Essas empresas reúnem equipes de profissionais em várias áreas e, na prática, acabam com o amadorismo na relação entre o contratante do serviço e o profissional. ''Em 24 horas mandamos na sua casa uma pessoa para resolver o seu problema. Sempre um representante da empresa vai junto para assegurar que tudo será feito conforme o cliente pediu'', afirma Marcus Vinícius Gaino, que há dois meses abriu em Londrina uma empresa (Belgamo) que executa serviços de manutenção em condomínios.
Ele (amdministrador) e o sócio Marco Flores (arquiteto) trabalhavam em uma construtora e tiveram a ideia de montar o negócio porque constataram a demanda na área. A empresa agrega parceiros nas áreas elétrica, hidráulica, de pintura, pequenas reformas, entre outras. Os preços cobrados são R$ 40 para a primeira hora e R$ 20 para as demais.
Para montar a empresa, os sócios foram para São Paulo conhecer o mercado. Gaino diz que São Paulo, Rio de Janeiro e o Distrito Federal são as regiões com mais ''know-how'' em relação à manutenção predial. ''Depois do Palace II (edifício construído pelo ex-deputado Sérgio Naya, que desabou em 1998, no Rio de Janeiro), as leis ficaram muito mais severas'', destaca.
Segundo Gaino, Londrina tem hoje entre 1,3 mil e 1,4 mil edifícios. Ele diz que há demanda por manutenção em todas as regiões. ''Na Gleba Palhano, por ser uma região nova, as pessoas estão mais preocupadas com prevenção, e no centro, por ser antigo, o trabalho é mais corretivo'', observa.
Demanda aquecida
O engenheiro elétrico Albert Henrique Bernardi também está criando uma estrutura para atender serviços de manutenção elétrica. Ele já tem uma empresa (Eletrolink) que instala cabeamento de rede de computadores e telefonia e, recentemente, passou atender outros serviços, como troca de chuveiro e instalação de luminária, tomadas, extensão elétrica. ''Como havia demanda, eu sempre acabava fazendo manutenção elétrica para vizinhos e amigos. Os pedidos aumentaram e eu agreguei esse serviço'', diz Bernardi, que planeja montar uma equipe de profissionais conforme a demanda for crescendo. Ele cobra R$ 30 pela primeira hora de atendimento.
Para Nestor Correia, vice-presidente do Sindicato da Habitação e Condomínios (Secovi), regional de Londrina, com o ritmo acelerado da construção civil, o mercado ficou carente de profissionais para manutenção doméstica. ''Os profissionais que antes atendiam rapidamente, hoje demoram mais de oito dias para pegarem um serviço. Isso envolve eletricistas, encanadores, pessoal que faz pintura, pequenas reformas, reparação de calha. Não tem desemprego nestas áreas. E o cidadão isolado, quando precisa desse tipo de serviço, acaba ficando na mão'', repara.

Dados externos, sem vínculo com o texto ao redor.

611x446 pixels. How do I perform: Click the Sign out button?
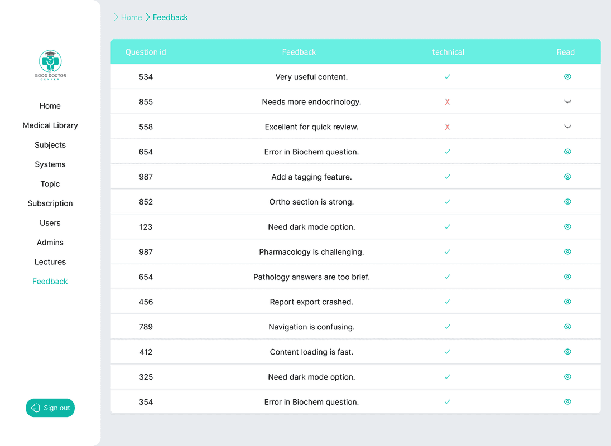coord(50,408)
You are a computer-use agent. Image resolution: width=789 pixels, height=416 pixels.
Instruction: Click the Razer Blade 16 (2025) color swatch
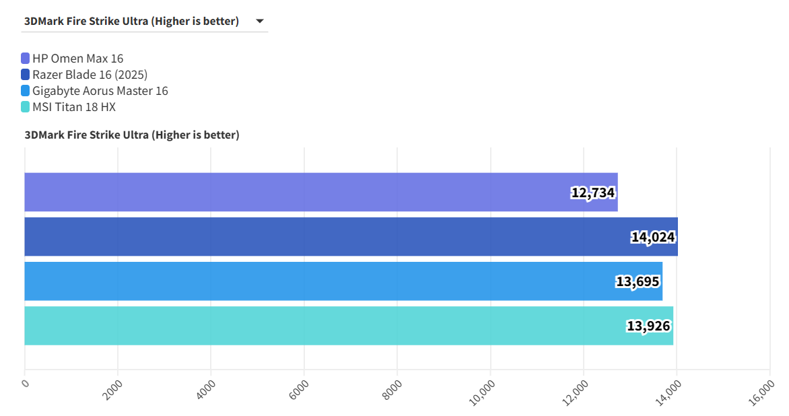click(26, 75)
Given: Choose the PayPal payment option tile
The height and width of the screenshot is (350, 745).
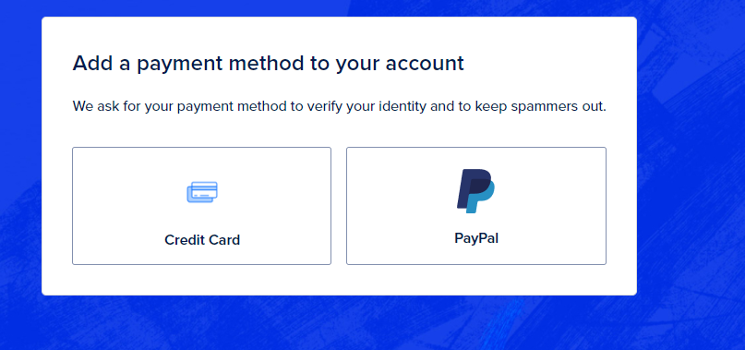Looking at the screenshot, I should pyautogui.click(x=476, y=206).
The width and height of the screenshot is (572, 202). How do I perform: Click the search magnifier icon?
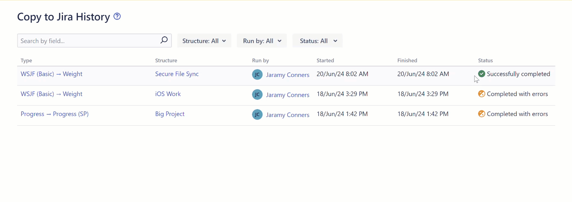[164, 40]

André Almeida, gerente de uma administradora de condomínios (Almeida Condomínios), diz que por enquanto não sente falta de profissionais para manutenção. Ele tem parceria com ''três ou quatro'' autônomos, que já o atendem há algum tempo. Quando precisar de mais, no entanto, teme encontrar dificuldade. ''Muitos dos profissionais bons, com experiência, são aqueles que cresceram fazendo aquilo. Hoje o mercado é diferente'', observa.